テレビで見かける森保監督は、いつも物腰が柔らかく、優しそうで真面目な良い人というイメージが強いのではないでしょうか 。

しかし、この本にはその穏やかな笑顔の奥に隠された「したたかさ」「泥臭い生存戦略」が書かれています。

森保監督のこれまでの道のりは、決して華やかなエリート街道ではありませんでした 。

中学時代にはサッカー部がなく、マツダに入社したときも、同期の中で一人だけ一番低い待遇からのスタートだったそうです 。

体格やスピード、特別な技術に恵まれていたわけではない森保監督が、なぜ日本代表のトップに立てたのか 。

恩師は「技術ではなく、人の話を聞いて吸収する力の天才」と評します。

また「森保メモ」のルーツについても書かれています。


そして森保監督の優しさと厳しさを表すエピソードも多く書かれています。

代表戦が終わった翌日、ヨーロッパへ向かう選手たちを、早朝の4時であっても一人ひとり直接見送るというの誠実さと思いやり。

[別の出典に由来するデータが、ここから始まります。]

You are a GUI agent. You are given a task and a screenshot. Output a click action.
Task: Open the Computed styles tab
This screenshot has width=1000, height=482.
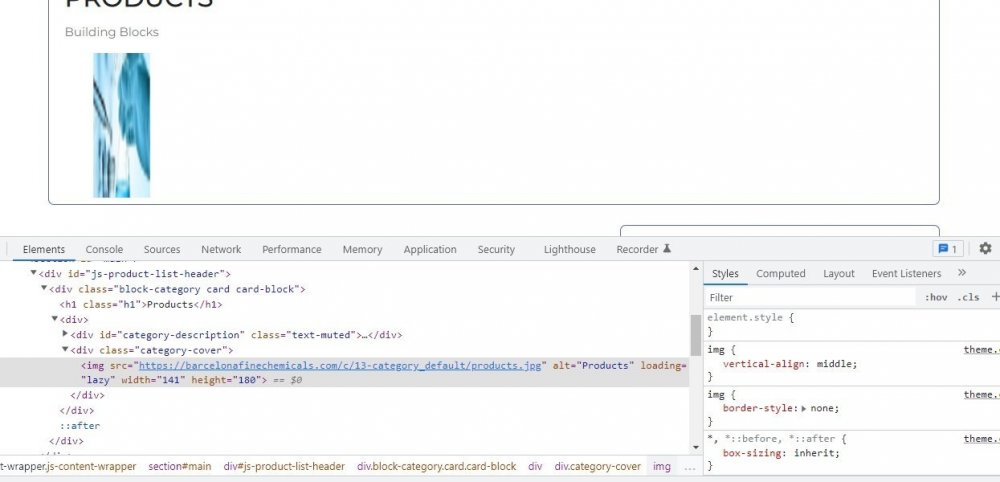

一方で 、チームのルールを乱す選手には毅然として厳しい処分を下すという、ブレない「勝負師としての冷徹さ」・

単に「みんなに好かれる優しい人」ではなく、譲れない一線をきつく握っているからこそ、超一流のプロ選手たちも森保監督を信頼し、ついていくのだと感じました 。

この本を読むと、例えば「長友選手を選んだ意味」「なぜ〇〇選手を選ばないのか」や、「遠藤選手への判断」など、色々なことが腑に落ちます。

謙虚に語りながら、泥臭く誰よりも準備を重ねて勝利を掴み取る姿 。

現代人が目指すべきリーダー像が書かれている素敵な一冊でした。